Whenever the word "width" appears in a line of the data below, copy that line.

BEGIN Material for this exercise

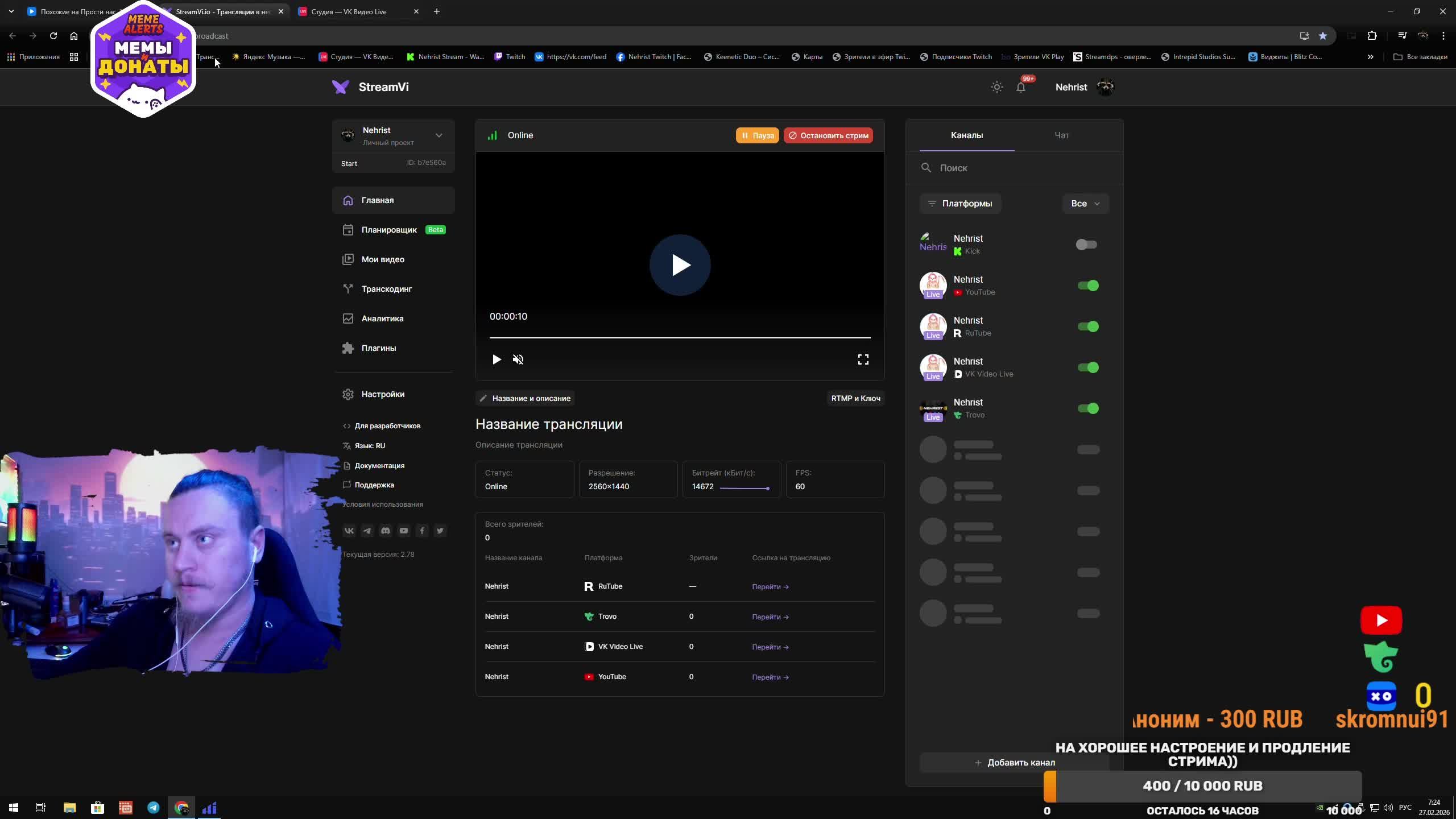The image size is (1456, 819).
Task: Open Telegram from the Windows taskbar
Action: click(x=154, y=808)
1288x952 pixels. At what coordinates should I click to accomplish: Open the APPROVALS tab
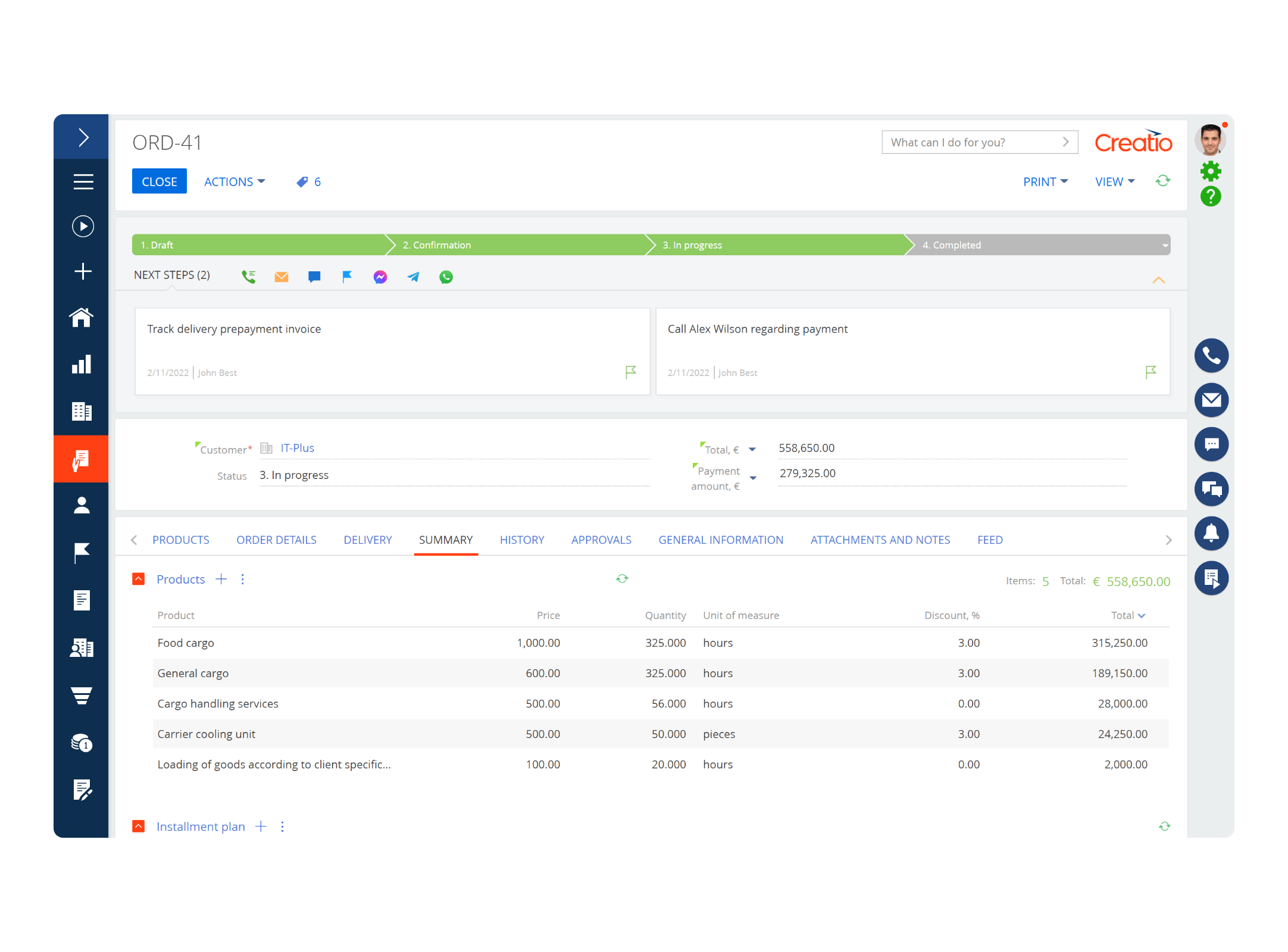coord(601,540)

END Material for this exercise
BEGIN Material for this exercise

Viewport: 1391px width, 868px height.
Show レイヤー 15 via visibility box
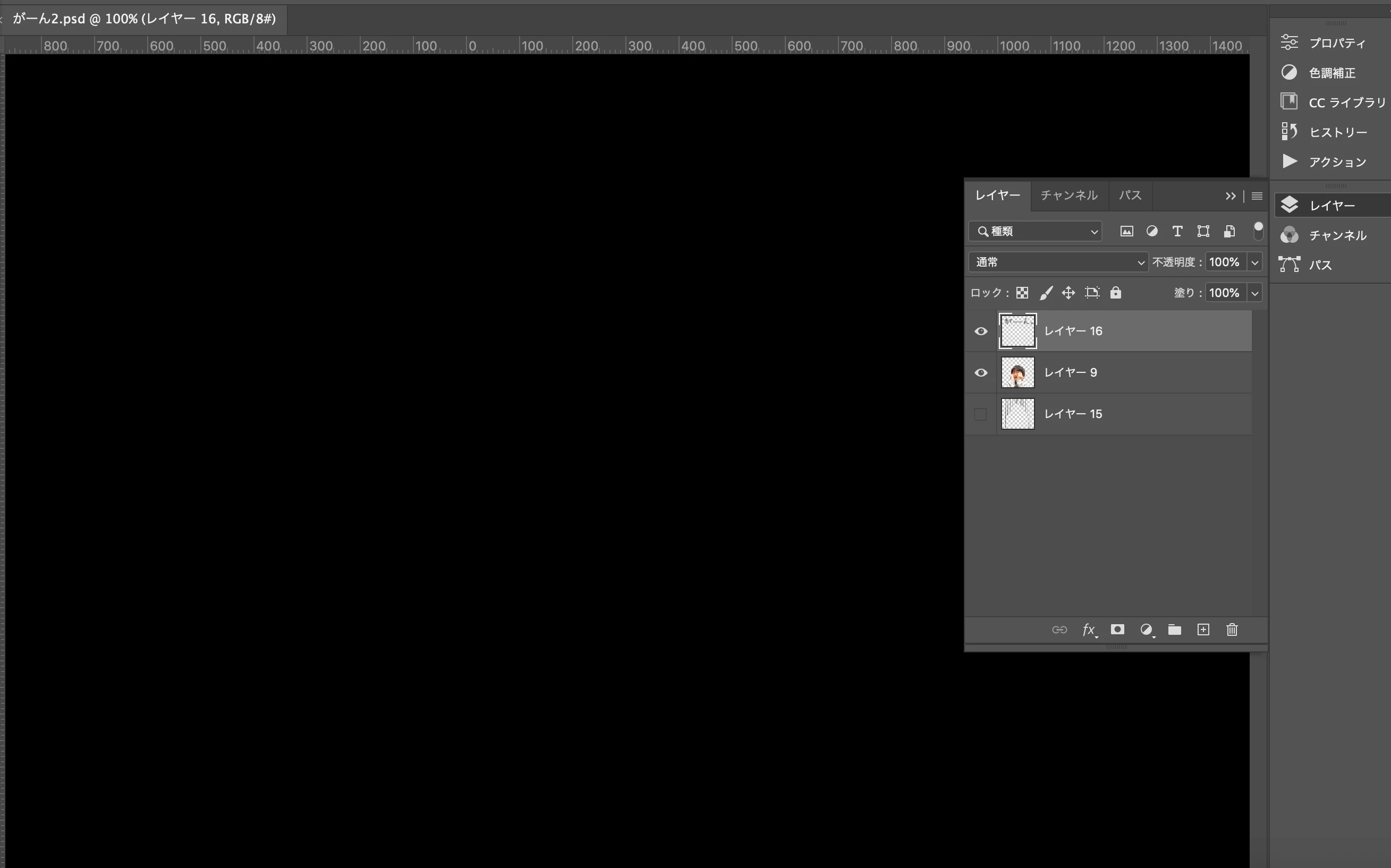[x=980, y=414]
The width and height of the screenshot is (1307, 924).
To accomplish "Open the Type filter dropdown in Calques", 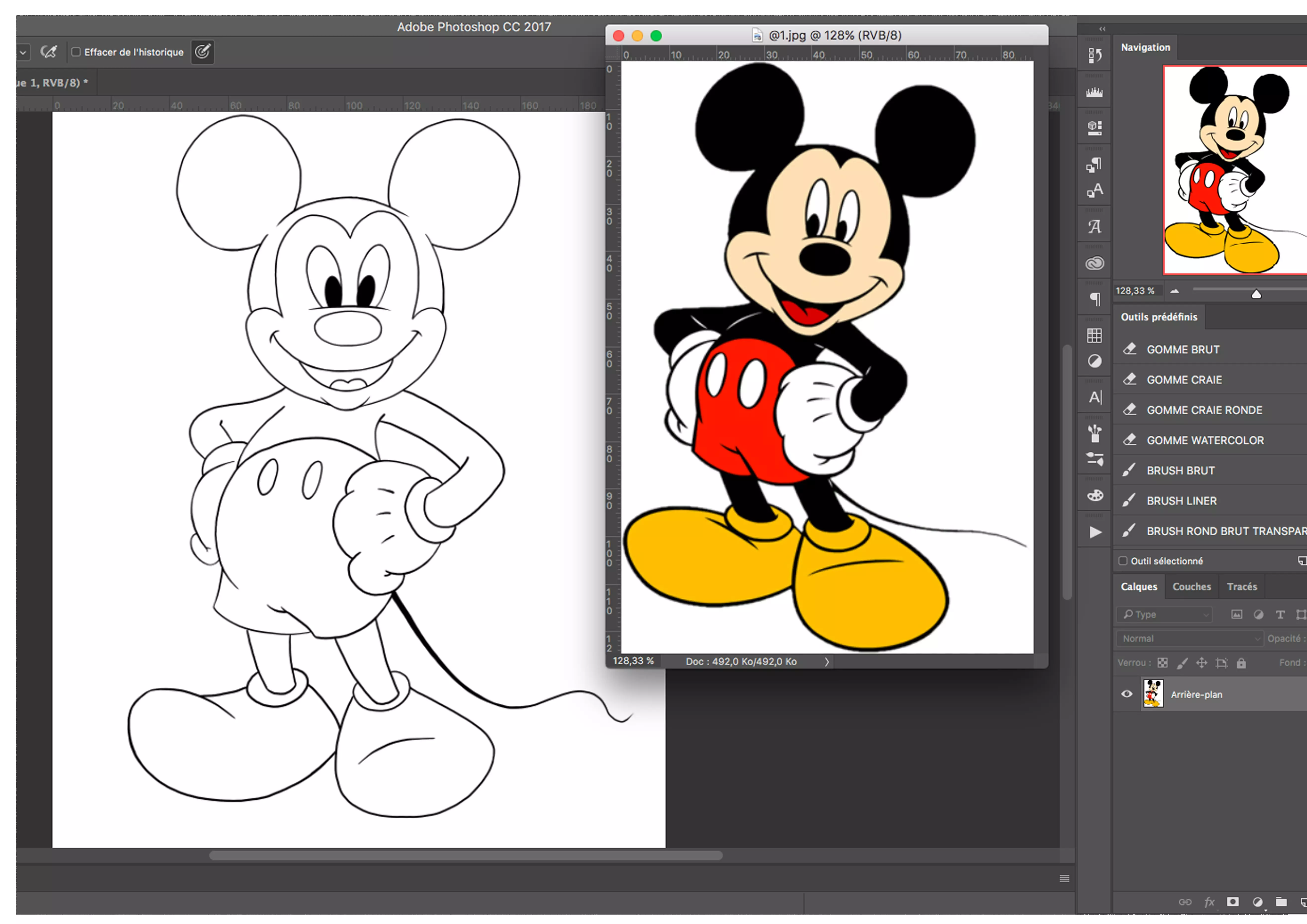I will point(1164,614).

END Material for this exercise
BEGIN Material for this exercise

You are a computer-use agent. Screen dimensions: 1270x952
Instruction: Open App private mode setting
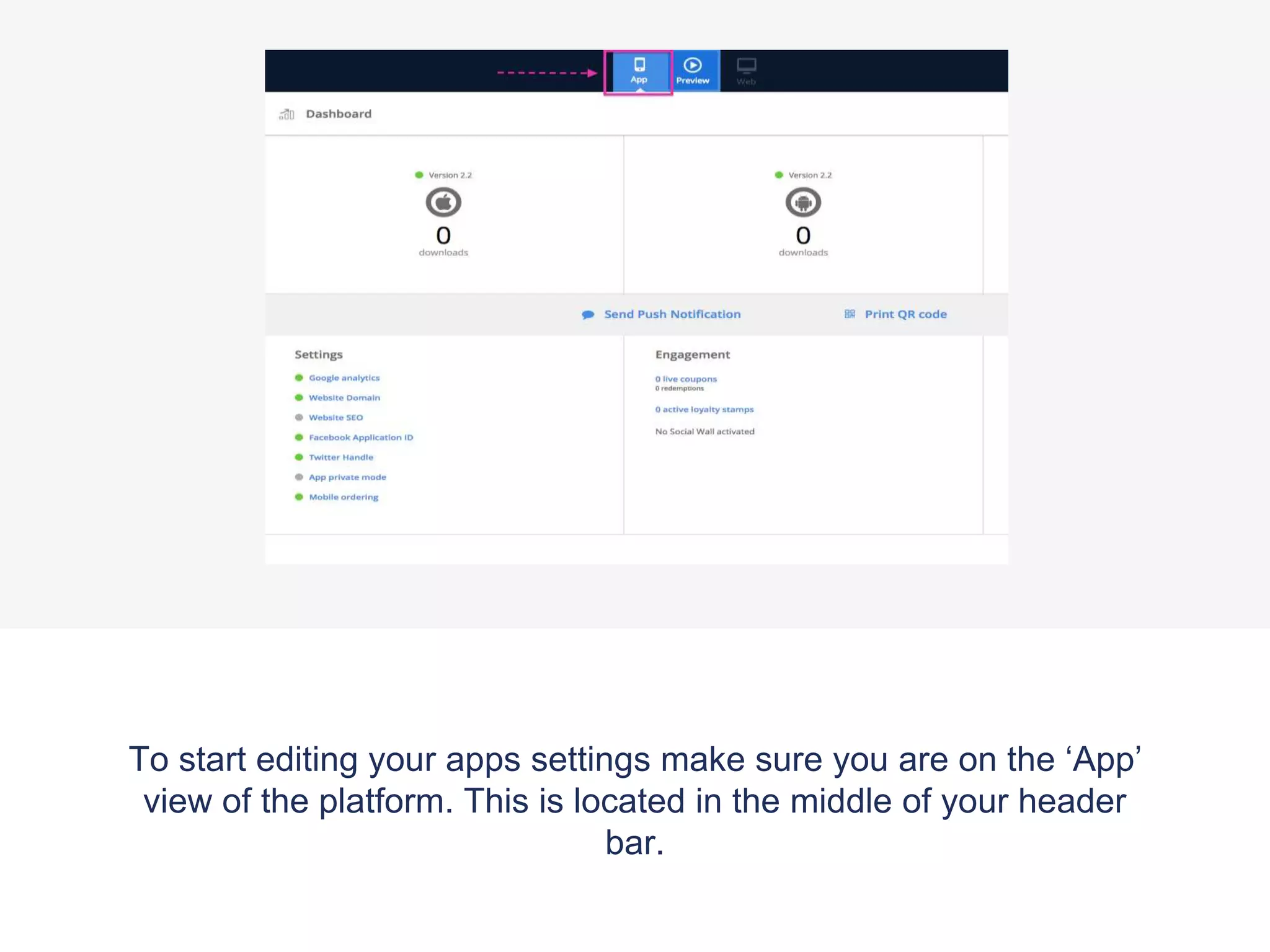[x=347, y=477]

END Material for this exercise

## Result for this exercise
Viewport: 1391px width, 868px height.
The width and height of the screenshot is (1307, 924).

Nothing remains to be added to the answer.